The question is normal enough, but something about Tori sounds a little weird. The women in the car start giggling. Tori takes it all in stride. She's not offended. She's a robot, after all.
She collects their order flawlessly — asking about drinks and combo sizes — and even tries to upsell them on some strawberry shortcake. A human employee hands them their food, and as they drive off, the woman riding shotgun gasps. "Oh, my God! AI is coming! AI is at Carl's Jr.!"
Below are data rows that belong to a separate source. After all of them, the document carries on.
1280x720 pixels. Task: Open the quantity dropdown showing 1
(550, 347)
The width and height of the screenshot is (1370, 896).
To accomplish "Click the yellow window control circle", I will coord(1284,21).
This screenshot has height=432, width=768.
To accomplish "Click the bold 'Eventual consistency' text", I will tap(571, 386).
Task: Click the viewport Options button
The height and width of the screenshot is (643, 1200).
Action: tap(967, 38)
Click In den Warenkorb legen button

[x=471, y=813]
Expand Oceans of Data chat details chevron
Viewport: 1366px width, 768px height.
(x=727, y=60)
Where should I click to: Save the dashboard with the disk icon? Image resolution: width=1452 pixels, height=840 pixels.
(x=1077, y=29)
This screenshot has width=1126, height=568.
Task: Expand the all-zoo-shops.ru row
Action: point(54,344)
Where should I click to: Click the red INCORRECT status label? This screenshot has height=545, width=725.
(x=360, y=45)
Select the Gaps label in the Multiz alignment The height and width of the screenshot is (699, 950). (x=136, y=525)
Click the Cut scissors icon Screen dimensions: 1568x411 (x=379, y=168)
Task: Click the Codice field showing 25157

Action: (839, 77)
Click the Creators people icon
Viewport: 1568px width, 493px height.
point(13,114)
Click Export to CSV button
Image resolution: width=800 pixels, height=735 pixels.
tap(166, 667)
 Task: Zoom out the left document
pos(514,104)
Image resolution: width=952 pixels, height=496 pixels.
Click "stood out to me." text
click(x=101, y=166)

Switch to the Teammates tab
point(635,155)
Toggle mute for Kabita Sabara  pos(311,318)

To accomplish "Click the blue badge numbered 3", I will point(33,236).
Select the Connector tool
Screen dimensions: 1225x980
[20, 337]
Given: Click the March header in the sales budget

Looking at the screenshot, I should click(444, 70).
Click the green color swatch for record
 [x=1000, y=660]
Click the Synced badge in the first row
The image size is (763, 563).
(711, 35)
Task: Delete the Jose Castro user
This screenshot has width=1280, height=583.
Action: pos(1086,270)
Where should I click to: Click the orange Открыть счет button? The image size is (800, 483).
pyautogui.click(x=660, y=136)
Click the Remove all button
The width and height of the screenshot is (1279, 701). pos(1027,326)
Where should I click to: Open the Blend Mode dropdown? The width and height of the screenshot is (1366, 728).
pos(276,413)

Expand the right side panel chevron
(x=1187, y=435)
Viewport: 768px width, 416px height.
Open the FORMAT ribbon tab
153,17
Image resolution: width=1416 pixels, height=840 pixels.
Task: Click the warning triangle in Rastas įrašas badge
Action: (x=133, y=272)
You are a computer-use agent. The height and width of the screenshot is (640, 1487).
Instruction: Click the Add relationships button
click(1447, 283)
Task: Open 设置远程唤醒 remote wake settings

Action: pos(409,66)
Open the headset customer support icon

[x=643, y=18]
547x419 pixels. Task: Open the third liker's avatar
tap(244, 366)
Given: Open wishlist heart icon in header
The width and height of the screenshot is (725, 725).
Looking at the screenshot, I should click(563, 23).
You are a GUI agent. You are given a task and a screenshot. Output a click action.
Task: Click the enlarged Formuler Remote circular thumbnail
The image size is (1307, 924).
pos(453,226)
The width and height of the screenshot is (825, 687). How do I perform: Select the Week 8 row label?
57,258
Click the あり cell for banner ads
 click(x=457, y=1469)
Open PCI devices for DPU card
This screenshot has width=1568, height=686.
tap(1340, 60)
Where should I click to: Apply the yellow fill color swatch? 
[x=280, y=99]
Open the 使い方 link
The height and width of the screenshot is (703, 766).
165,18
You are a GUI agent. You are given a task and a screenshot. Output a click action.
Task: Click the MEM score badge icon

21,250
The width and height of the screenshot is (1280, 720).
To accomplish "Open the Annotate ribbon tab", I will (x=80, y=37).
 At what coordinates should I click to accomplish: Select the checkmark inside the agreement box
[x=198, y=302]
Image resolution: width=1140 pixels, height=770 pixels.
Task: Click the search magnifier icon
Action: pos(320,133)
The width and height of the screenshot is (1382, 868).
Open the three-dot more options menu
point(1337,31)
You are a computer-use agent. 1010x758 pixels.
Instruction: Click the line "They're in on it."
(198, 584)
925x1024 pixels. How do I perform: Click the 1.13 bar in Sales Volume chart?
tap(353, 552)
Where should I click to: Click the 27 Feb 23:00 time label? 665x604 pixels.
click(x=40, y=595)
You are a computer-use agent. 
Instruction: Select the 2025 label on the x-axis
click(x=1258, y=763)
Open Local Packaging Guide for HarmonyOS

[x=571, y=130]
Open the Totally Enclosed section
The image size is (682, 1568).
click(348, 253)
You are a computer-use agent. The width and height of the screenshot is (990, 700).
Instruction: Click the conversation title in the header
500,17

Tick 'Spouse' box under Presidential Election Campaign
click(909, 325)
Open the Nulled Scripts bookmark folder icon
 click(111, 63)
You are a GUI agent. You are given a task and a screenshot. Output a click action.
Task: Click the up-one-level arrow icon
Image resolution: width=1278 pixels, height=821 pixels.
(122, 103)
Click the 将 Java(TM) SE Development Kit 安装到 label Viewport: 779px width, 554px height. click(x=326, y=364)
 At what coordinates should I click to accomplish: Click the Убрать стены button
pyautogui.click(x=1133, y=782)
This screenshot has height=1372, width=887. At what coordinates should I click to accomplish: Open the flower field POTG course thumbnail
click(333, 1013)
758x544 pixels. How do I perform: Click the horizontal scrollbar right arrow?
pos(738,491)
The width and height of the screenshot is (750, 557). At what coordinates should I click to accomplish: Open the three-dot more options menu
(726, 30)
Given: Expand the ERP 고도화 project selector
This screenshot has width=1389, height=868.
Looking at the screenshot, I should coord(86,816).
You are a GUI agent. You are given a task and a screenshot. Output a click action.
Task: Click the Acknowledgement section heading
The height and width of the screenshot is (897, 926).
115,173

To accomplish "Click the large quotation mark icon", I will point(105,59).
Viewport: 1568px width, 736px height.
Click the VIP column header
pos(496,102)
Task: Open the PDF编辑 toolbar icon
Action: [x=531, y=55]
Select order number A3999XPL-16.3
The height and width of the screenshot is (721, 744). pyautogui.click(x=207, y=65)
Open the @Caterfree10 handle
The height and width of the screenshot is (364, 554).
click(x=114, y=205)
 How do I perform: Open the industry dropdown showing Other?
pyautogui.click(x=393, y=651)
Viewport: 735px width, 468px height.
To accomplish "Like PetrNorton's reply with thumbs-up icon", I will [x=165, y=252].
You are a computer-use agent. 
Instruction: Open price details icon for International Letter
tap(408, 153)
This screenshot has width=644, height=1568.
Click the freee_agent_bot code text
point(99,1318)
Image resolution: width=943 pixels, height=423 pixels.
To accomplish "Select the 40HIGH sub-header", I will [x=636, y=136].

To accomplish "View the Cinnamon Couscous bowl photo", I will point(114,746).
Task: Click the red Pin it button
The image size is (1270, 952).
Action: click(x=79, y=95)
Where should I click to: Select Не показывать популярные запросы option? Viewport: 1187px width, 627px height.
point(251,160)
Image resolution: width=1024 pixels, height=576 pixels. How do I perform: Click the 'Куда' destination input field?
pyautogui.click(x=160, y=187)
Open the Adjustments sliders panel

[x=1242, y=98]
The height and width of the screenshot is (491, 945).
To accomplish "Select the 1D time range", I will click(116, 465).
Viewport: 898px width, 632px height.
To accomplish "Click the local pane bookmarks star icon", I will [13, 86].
All of this played out on TikTok, where you can find a proliferating number of videos of AI taking orders at quick-service restaurants around the country. Franchises like Carl's Jr., McDonald's, Rally's, and Popeyes have all rolled out voice AI at select restaurants. And while these order-taking bots may be the most visible examples of how franchises are starting to use AI, they're just the beginning.
Artificial intelligence is already giving franchises myriad opportunities to improve efficiency and lower costs while increasing revenues — and its applications cannot be ignored. Whether you work for a QSR brand looking to save on staffing and improve operations, a retail brand wanting to boost localized marketing at a fraction of the cost of a traditional agency, a cookie company using predictive analytics to improve wait times and quality control, or a fitness studio developing a personalized coaching system, there are all kinds of novel ways you can put AI to work. And you should — because chances are, someone else in your industry is already doing it.
Related: How AI Is Poised to Help Humanity
For drive-thru in particular, QSR brands' motivation to explore voice automation has been driven by three parallel trends: rising labor costs, a post-pandemic appreciation for the value of drive-thru options, and AI hype.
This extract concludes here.